BEGIN The data

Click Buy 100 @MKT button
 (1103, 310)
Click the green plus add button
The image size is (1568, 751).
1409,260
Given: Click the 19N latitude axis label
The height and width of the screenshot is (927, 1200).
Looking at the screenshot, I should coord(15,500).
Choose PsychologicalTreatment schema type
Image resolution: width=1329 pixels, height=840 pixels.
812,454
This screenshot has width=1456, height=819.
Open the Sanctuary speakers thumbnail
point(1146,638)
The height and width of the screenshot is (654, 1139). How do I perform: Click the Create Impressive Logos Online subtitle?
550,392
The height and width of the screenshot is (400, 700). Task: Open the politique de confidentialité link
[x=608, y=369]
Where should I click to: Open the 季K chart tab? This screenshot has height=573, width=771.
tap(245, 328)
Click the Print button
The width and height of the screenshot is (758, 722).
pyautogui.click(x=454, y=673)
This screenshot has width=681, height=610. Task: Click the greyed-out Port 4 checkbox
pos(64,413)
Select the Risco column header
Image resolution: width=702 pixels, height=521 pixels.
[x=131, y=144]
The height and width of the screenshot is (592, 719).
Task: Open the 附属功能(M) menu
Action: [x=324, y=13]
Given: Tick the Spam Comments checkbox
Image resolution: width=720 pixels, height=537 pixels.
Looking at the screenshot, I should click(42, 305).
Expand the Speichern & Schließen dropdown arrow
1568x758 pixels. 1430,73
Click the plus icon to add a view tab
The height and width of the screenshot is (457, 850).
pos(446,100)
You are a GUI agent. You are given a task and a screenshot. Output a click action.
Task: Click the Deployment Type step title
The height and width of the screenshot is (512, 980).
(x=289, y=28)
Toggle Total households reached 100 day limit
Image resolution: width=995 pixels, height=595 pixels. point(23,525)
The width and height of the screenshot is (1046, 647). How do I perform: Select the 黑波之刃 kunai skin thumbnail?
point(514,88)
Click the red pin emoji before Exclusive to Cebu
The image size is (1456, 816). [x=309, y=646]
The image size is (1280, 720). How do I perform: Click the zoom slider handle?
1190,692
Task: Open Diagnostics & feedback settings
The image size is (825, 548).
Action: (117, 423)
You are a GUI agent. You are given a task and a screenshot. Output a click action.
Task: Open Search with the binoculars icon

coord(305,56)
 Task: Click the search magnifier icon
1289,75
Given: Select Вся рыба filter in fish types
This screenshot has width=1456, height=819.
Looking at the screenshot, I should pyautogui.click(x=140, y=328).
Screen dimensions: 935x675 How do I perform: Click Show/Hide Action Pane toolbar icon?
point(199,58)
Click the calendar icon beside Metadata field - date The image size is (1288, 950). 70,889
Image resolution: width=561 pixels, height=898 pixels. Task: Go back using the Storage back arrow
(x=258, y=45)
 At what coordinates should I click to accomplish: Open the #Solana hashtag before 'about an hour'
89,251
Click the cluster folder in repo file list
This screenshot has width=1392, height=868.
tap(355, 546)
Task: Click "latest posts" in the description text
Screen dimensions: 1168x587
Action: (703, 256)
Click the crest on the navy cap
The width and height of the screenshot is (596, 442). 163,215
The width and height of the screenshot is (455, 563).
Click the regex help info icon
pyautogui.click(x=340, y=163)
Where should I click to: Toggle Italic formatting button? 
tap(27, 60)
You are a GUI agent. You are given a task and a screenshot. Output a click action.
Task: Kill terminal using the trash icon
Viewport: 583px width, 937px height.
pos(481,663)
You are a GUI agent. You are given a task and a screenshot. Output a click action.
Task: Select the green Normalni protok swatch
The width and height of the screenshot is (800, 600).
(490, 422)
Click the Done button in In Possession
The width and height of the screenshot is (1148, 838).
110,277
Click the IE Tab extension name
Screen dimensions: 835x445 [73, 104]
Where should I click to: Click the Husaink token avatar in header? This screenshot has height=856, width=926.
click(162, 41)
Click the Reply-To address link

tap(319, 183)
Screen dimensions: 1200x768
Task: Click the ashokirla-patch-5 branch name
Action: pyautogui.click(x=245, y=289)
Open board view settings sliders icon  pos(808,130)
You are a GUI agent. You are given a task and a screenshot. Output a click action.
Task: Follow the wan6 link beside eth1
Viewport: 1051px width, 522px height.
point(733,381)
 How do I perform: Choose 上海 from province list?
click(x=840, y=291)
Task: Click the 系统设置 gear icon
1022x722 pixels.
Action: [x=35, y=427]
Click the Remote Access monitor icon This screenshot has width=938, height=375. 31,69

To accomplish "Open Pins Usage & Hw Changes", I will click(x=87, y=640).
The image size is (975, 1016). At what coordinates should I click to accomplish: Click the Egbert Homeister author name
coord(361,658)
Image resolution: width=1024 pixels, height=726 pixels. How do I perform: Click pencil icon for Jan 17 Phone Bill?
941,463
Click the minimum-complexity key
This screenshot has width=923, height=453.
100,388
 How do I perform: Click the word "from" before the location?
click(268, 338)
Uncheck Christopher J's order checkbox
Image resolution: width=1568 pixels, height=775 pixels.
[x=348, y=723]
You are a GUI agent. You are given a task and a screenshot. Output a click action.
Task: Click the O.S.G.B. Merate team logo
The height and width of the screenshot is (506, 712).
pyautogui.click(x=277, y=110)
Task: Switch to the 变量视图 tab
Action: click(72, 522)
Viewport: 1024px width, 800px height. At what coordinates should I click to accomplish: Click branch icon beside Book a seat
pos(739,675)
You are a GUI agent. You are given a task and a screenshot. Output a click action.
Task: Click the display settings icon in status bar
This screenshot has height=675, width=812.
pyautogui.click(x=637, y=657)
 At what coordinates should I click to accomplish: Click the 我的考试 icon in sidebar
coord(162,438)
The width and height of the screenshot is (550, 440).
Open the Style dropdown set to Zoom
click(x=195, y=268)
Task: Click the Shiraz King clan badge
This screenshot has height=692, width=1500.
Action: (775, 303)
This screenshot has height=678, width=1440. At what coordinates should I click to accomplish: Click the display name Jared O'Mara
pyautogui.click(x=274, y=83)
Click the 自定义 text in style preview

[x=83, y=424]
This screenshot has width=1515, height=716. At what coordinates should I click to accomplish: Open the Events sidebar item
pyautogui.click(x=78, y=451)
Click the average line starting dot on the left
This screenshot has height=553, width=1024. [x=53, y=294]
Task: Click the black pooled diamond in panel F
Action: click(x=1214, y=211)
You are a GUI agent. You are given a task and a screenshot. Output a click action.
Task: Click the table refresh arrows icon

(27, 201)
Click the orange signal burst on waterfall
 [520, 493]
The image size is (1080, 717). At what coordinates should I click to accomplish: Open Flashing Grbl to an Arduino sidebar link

END The data

Problem requirements:
Transcribe the listing from start to finish, exactly as given.

Task solution:
Click Buy 100 @MKT button
 (1103, 310)
Click the green plus add button
The image size is (1568, 751).
1409,260
Given: Click the 19N latitude axis label
The height and width of the screenshot is (927, 1200).
Looking at the screenshot, I should coord(15,500).
Choose PsychologicalTreatment schema type
Image resolution: width=1329 pixels, height=840 pixels.
812,454
This screenshot has width=1456, height=819.
Open the Sanctuary speakers thumbnail
point(1146,638)
The height and width of the screenshot is (654, 1139). How do I perform: Click the Create Impressive Logos Online subtitle?
550,392
The height and width of the screenshot is (400, 700). Task: Open the politique de confidentialité link
[x=608, y=369]
Where should I click to: Open the 季K chart tab? This screenshot has height=573, width=771.
tap(245, 328)
Click the Print button
The width and height of the screenshot is (758, 722).
pyautogui.click(x=454, y=673)
This screenshot has width=681, height=610. Task: Click the greyed-out Port 4 checkbox
pos(64,413)
Select the Risco column header
Image resolution: width=702 pixels, height=521 pixels.
[x=131, y=144]
The height and width of the screenshot is (592, 719).
Task: Open the 附属功能(M) menu
Action: [x=324, y=13]
Given: Tick the Spam Comments checkbox
Image resolution: width=720 pixels, height=537 pixels.
Looking at the screenshot, I should click(42, 305).
Expand the Speichern & Schließen dropdown arrow
1568x758 pixels. 1430,73
Click the plus icon to add a view tab
The height and width of the screenshot is (457, 850).
pos(446,100)
You are a GUI agent. You are given a task and a screenshot. Output a click action.
Task: Click the Deployment Type step title
The height and width of the screenshot is (512, 980).
(x=289, y=28)
Toggle Total households reached 100 day limit
Image resolution: width=995 pixels, height=595 pixels. point(23,525)
The width and height of the screenshot is (1046, 647). How do I perform: Select the 黑波之刃 kunai skin thumbnail?
point(514,88)
Click the red pin emoji before Exclusive to Cebu
The image size is (1456, 816). [x=309, y=646]
The image size is (1280, 720). How do I perform: Click the zoom slider handle?
1190,692
Task: Open Diagnostics & feedback settings
The image size is (825, 548).
Action: (117, 423)
You are a GUI agent. You are given a task and a screenshot. Output a click action.
Task: Open Search with the binoculars icon

coord(305,56)
 Task: Click the search magnifier icon
1289,75
Given: Select Вся рыба filter in fish types
This screenshot has width=1456, height=819.
Looking at the screenshot, I should pyautogui.click(x=140, y=328).
Screen dimensions: 935x675 How do I perform: Click Show/Hide Action Pane toolbar icon?
point(199,58)
Click the calendar icon beside Metadata field - date The image size is (1288, 950). 70,889
Image resolution: width=561 pixels, height=898 pixels. Task: Go back using the Storage back arrow
(x=258, y=45)
 At what coordinates should I click to accomplish: Open the #Solana hashtag before 'about an hour'
89,251
Click the cluster folder in repo file list
This screenshot has width=1392, height=868.
tap(355, 546)
Task: Click "latest posts" in the description text
Screen dimensions: 1168x587
Action: (703, 256)
Click the crest on the navy cap
The width and height of the screenshot is (596, 442). 163,215
The width and height of the screenshot is (455, 563).
Click the regex help info icon
pyautogui.click(x=340, y=163)
Where should I click to: Toggle Italic formatting button? 
tap(27, 60)
You are a GUI agent. You are given a task and a screenshot. Output a click action.
Task: Kill terminal using the trash icon
Viewport: 583px width, 937px height.
pos(481,663)
You are a GUI agent. You are given a task and a screenshot. Output a click action.
Task: Select the green Normalni protok swatch
The width and height of the screenshot is (800, 600).
(490, 422)
Click the Done button in In Possession
The width and height of the screenshot is (1148, 838).
110,277
Click the IE Tab extension name
Screen dimensions: 835x445 [73, 104]
Where should I click to: Click the Husaink token avatar in header? This screenshot has height=856, width=926.
click(162, 41)
Click the Reply-To address link

tap(319, 183)
Screen dimensions: 1200x768
Task: Click the ashokirla-patch-5 branch name
Action: pyautogui.click(x=245, y=289)
Open board view settings sliders icon  pos(808,130)
You are a GUI agent. You are given a task and a screenshot. Output a click action.
Task: Follow the wan6 link beside eth1
Viewport: 1051px width, 522px height.
point(733,381)
 How do I perform: Choose 上海 from province list?
click(x=840, y=291)
Task: Click the 系统设置 gear icon
1022x722 pixels.
Action: [x=35, y=427]
Click the Remote Access monitor icon This screenshot has width=938, height=375. 31,69

To accomplish "Open Pins Usage & Hw Changes", I will click(x=87, y=640).
The image size is (975, 1016). At what coordinates should I click to accomplish: Click the Egbert Homeister author name
coord(361,658)
Image resolution: width=1024 pixels, height=726 pixels. How do I perform: Click pencil icon for Jan 17 Phone Bill?
941,463
Click the minimum-complexity key
This screenshot has width=923, height=453.
100,388
 How do I perform: Click the word "from" before the location?
click(268, 338)
Uncheck Christopher J's order checkbox
Image resolution: width=1568 pixels, height=775 pixels.
[x=348, y=723]
You are a GUI agent. You are given a task and a screenshot. Output a click action.
Task: Click the O.S.G.B. Merate team logo
The height and width of the screenshot is (506, 712).
pyautogui.click(x=277, y=110)
Task: Switch to the 变量视图 tab
Action: click(72, 522)
Viewport: 1024px width, 800px height. At what coordinates should I click to accomplish: Click branch icon beside Book a seat
pos(739,675)
You are a GUI agent. You are given a task and a screenshot. Output a click action.
Task: Click the display settings icon in status bar
This screenshot has height=675, width=812.
pyautogui.click(x=637, y=657)
 At what coordinates should I click to accomplish: Click the 我的考试 icon in sidebar
coord(162,438)
The width and height of the screenshot is (550, 440).
Open the Style dropdown set to Zoom
click(x=195, y=268)
Task: Click the Shiraz King clan badge
This screenshot has height=692, width=1500.
Action: (775, 303)
This screenshot has height=678, width=1440. At what coordinates should I click to accomplish: Click the display name Jared O'Mara
pyautogui.click(x=274, y=83)
Click the 自定义 text in style preview

[x=83, y=424]
This screenshot has width=1515, height=716. At what coordinates should I click to accomplish: Open the Events sidebar item
pyautogui.click(x=78, y=451)
Click the average line starting dot on the left
This screenshot has height=553, width=1024. [x=53, y=294]
Task: Click the black pooled diamond in panel F
Action: click(x=1214, y=211)
You are a GUI agent. You are given a task and a screenshot. Output a click action.
Task: Click the table refresh arrows icon

(27, 201)
Click the orange signal burst on waterfall
 [520, 493]
The image size is (1080, 717). At what coordinates should I click to accomplish: Open Flashing Grbl to an Arduino sidebar link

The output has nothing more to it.